Within an hour I was jarred awake by a sound that was all too familiar. A car down on Sixty-ninth Street had plowed into something. I dragged myself over to the window, but I couldn’t see a thing. I had parked just off Eleventh, and that seemed to be the direction the sound had come from. I dressed as quickly as I could, which was not quickly at all. I was in that hideous state of waking up still drunk. I think I preferred hangovers to that terrible disoriented feeling. Before I left I looked into my old man’s room, but he hadn’t come in yet. I went downstairs and made my way to the corner.
There had been an accident all right—a classic—but my car was okay. A brand new Buick Regal, candy-apple red with Connecticut plates, had been driven straight into the brick wall of the old apartment house on the corner, next to the bus stop. Nobody was in it and the driver’s door was hanging open, so I guessed no one was hurt.
A group of people from the after-hours on Seventieth Street was already there and speculating about how it happened. Apparently nobody saw the driver leave. I figured that he had stolen the car and thought it wise to get clear of it before the cops arrived, which they did while we were standing there. They talked to a few people and wrote some things down, but they didn’t seem awfully excited. They left after a few minutes and the crowd dispersed, each person looking longingly at the car and wondering how soon he could sneak back for the radio, tires, or battery. The cops were probably wondering the same thing.

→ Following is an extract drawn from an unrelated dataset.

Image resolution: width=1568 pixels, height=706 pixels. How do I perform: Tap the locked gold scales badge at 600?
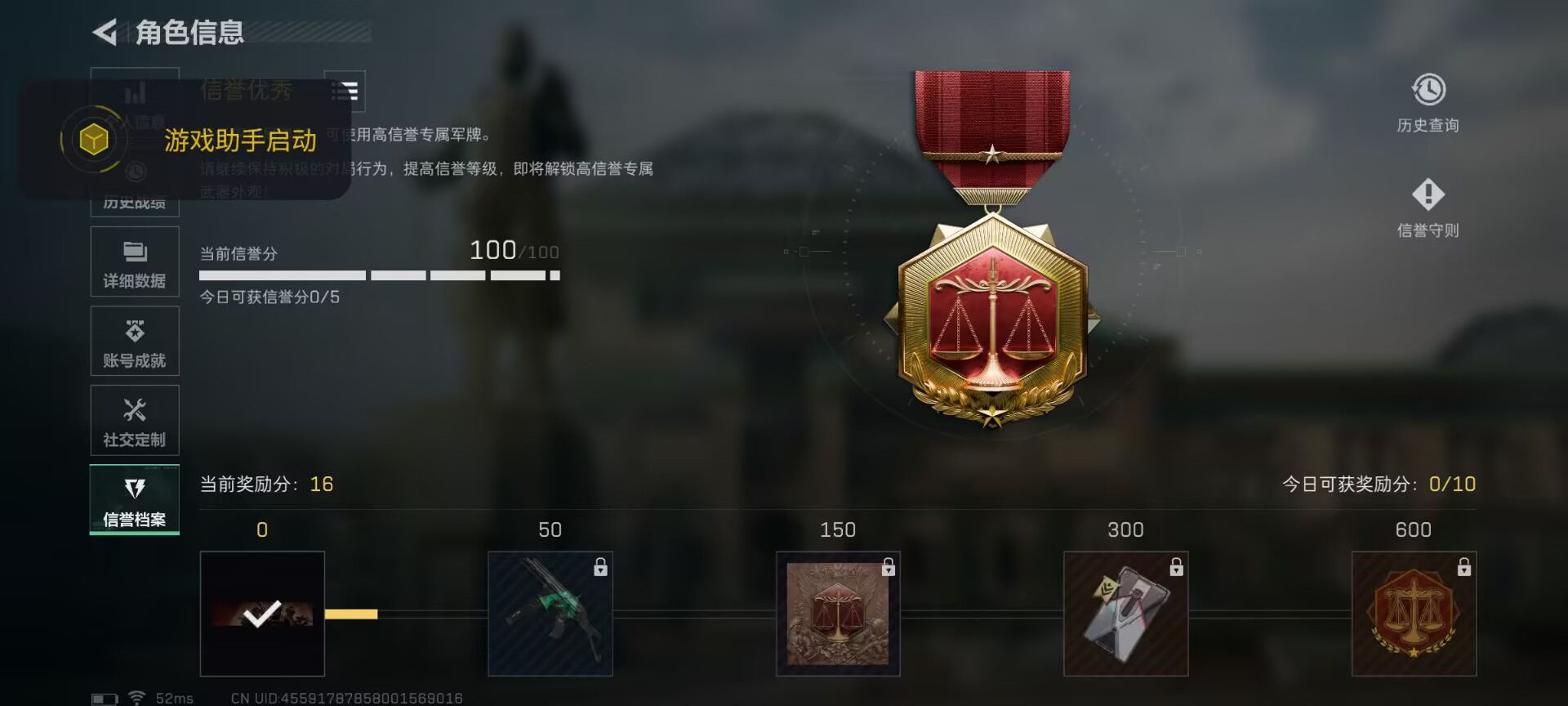(1414, 614)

I was wide-awake by then, though still buzzed. One of the bouncers from the after-hours, who I knew to say hello to, invited me back for a nitecap, and since the alternative was going home to sleep, I accepted.
I left during twilight because I hated to step from a bar into sunshine. It killed my whole day. As the door closed behind me the blasting dance music was reduced to muffled thumping. They’d done a good job soundproofing the place. When I was halfway down the block I heard different music, farther off but not muffled. I was at the corner when I realized it was coming from the wrecked car. I couldn’t believe no one had lifted the radio yet. I started to cross the intersection toward it, then saw that somebody was in there. Approaching from the back, I was almost up to the still-open driver’s door before I saw that it was Shades. His right arm was draped casually over the steering wheel and his left leg was out of the car, foot on the sidewalk, pumping up and down to the music. He had it cranked all the way up. His head was tilted back against the headrest, and he was screaming along with the song, that “you gotta fight for your right to party.”
I knew he hadn’t seen me, and I really wasn’t up to finding out what his story was right then, so I left him there and went back home, just beating the sun.